[Pixel coordinate grounding data]
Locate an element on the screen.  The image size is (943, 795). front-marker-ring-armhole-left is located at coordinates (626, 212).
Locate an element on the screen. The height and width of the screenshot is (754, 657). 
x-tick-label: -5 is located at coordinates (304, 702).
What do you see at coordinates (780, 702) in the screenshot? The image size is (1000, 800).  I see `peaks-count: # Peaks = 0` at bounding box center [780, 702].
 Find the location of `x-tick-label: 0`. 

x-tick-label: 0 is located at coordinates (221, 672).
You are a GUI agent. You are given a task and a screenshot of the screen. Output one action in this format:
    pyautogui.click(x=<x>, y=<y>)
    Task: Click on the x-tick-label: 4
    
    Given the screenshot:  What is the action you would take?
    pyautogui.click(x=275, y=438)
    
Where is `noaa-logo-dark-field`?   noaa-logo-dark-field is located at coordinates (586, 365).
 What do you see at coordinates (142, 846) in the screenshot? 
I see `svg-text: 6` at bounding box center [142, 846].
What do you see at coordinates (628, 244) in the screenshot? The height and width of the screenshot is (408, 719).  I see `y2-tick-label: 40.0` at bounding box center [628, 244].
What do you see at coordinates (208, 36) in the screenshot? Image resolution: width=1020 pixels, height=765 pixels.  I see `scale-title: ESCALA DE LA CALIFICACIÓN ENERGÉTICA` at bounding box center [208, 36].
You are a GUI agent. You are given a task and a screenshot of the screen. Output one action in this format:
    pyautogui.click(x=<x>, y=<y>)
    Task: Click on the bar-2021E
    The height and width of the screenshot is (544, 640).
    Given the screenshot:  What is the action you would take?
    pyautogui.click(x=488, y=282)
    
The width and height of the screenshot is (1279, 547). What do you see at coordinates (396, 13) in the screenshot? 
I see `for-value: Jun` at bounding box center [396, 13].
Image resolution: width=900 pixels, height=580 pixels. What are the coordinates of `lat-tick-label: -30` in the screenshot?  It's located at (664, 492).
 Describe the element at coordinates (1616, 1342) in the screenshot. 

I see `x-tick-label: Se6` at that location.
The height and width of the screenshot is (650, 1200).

### INSTRUCTIONS FOR THE TASK
Pull out every line of the records that contains the string "label".

### RESPONSE TO THE TASK
x-tick-label: -5 is located at coordinates (304, 702).
 Find the location of `x-tick-label: 0`. 
x-tick-label: 0 is located at coordinates (221, 672).
    Task: Click on the x-tick-label: 4
What do you see at coordinates (628, 244) in the screenshot? The height and width of the screenshot is (408, 719).  I see `y2-tick-label: 40.0` at bounding box center [628, 244].
Image resolution: width=900 pixels, height=580 pixels. What are the coordinates of `lat-tick-label: -30` in the screenshot?  It's located at (664, 492).
I see `x-tick-label: Se6` at that location.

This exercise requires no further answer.